Some dogs need conditioning to collars, or else they can panic and or chew them off. 
Fingers are sausages?? By that I'm assuming your saying he is biting and chewing fingers. Yes that's normal for a puppy that's 8 weeks old. That's how puppies play and do a lot of communicating with each other. I highly reccomeded that you teach the dog it's unacceptable, or it will be perfectly fine for it to still bite a year from now.
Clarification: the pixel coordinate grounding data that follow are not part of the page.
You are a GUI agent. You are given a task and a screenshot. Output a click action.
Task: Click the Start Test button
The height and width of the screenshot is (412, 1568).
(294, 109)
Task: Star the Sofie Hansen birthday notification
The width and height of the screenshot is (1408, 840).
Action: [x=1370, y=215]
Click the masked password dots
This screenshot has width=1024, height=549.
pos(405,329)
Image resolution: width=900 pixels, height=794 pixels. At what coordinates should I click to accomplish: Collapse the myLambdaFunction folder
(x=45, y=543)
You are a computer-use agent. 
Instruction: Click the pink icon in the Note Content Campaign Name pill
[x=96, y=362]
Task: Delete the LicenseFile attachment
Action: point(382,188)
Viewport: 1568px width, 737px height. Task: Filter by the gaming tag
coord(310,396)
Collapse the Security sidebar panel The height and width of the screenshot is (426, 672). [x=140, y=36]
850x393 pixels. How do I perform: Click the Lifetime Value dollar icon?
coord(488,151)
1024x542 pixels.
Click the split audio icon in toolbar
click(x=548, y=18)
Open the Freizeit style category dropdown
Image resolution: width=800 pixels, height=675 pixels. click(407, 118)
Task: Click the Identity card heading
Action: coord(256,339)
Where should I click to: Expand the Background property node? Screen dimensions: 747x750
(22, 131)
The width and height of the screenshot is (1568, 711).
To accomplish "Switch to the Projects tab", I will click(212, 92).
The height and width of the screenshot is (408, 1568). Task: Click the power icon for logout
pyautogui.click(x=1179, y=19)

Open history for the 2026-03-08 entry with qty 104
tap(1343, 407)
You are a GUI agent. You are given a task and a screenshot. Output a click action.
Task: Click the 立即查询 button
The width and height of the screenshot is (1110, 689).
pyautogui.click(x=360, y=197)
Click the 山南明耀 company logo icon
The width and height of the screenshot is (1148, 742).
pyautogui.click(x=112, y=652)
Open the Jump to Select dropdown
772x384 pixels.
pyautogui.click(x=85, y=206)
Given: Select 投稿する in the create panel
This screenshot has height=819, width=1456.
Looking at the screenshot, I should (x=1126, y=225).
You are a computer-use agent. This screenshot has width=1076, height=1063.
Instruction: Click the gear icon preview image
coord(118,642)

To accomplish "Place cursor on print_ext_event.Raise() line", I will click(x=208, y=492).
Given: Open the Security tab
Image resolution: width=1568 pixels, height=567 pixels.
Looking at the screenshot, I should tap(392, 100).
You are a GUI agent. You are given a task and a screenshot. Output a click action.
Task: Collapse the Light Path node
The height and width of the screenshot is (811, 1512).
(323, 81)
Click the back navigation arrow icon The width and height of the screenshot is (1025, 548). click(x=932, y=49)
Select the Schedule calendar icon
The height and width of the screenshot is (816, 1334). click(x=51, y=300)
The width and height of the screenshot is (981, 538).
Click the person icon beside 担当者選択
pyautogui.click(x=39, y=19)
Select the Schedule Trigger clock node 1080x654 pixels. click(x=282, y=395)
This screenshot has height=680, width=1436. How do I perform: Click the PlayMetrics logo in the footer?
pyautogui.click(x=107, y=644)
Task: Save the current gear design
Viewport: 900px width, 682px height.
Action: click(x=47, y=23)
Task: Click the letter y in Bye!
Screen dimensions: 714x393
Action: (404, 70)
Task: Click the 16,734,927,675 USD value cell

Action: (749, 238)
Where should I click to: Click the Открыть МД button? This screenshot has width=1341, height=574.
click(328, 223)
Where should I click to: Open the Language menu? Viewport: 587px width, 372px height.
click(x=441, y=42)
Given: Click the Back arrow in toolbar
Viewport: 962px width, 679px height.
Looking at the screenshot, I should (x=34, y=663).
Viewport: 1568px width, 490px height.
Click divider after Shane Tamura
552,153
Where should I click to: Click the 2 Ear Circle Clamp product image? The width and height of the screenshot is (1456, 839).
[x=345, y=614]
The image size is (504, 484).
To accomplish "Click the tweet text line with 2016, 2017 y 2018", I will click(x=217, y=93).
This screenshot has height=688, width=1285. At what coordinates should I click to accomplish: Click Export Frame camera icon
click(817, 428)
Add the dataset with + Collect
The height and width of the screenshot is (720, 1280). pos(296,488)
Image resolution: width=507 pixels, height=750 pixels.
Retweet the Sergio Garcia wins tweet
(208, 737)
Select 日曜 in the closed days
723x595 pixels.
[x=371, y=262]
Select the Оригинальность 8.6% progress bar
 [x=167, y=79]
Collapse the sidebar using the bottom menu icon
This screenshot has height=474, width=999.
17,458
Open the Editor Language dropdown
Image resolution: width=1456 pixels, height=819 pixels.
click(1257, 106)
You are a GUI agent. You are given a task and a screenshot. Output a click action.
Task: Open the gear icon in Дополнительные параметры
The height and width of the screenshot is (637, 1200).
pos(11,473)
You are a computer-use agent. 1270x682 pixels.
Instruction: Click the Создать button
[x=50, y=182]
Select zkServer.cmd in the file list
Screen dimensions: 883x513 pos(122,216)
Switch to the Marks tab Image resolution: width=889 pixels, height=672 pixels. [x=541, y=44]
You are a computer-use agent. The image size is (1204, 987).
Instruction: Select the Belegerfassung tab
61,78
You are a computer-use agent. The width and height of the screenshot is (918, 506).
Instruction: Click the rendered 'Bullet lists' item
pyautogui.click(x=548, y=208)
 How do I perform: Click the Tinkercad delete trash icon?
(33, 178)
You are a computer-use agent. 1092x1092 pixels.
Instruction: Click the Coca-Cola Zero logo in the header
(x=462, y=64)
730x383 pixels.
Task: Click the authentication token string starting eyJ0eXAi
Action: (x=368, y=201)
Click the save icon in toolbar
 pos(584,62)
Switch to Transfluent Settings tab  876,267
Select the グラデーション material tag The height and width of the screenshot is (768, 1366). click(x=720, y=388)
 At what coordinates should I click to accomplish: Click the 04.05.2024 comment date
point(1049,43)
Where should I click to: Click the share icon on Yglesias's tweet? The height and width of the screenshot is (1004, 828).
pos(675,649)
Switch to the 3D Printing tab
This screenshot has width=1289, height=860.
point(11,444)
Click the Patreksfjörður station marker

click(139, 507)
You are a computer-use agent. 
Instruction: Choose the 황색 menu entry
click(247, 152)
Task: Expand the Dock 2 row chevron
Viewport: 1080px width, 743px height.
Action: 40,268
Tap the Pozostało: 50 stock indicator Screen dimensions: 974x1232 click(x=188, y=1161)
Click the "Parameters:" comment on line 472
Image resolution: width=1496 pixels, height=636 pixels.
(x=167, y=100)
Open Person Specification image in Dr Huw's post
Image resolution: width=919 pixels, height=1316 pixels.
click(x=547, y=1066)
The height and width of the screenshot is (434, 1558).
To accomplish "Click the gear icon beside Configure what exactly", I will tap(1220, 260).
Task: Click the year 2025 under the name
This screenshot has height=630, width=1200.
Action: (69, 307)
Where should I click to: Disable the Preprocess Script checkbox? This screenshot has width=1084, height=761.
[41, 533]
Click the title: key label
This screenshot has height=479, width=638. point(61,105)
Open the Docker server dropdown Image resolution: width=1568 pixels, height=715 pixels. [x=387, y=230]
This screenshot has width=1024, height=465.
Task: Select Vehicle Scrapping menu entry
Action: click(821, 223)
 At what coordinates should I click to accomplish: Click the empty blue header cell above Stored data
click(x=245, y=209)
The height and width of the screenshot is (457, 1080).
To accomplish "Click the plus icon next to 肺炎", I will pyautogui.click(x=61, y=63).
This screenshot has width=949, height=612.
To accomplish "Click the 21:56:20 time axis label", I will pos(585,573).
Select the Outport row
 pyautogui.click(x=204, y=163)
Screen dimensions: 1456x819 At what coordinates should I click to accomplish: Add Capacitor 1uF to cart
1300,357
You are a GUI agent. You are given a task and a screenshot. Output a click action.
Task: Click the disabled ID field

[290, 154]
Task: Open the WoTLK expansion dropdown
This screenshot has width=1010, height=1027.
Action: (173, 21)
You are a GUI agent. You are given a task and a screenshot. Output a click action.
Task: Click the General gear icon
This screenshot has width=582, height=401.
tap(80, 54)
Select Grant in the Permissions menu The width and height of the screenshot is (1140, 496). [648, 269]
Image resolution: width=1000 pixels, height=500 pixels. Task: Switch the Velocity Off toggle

Just because it's a small dog doesn't mean that their bites don't inflict damage. 
If a behavior isn't acceptable for a large breed to do, it's not acceptable for a small dog.


----------



## Potterhead34 (Nov 28, 2015)

Thank you and we are training using the clicker and treats he just said doesn't seem to get the thing about testing on fingers I've tried tapping him on the nose and saying no he's just so stubborn we have a KONG. Puppy toy and a rope and a jellyfish and some others but he only wants to bite fingers or the jellyfish


----------



## nikki (Aug 28, 2008)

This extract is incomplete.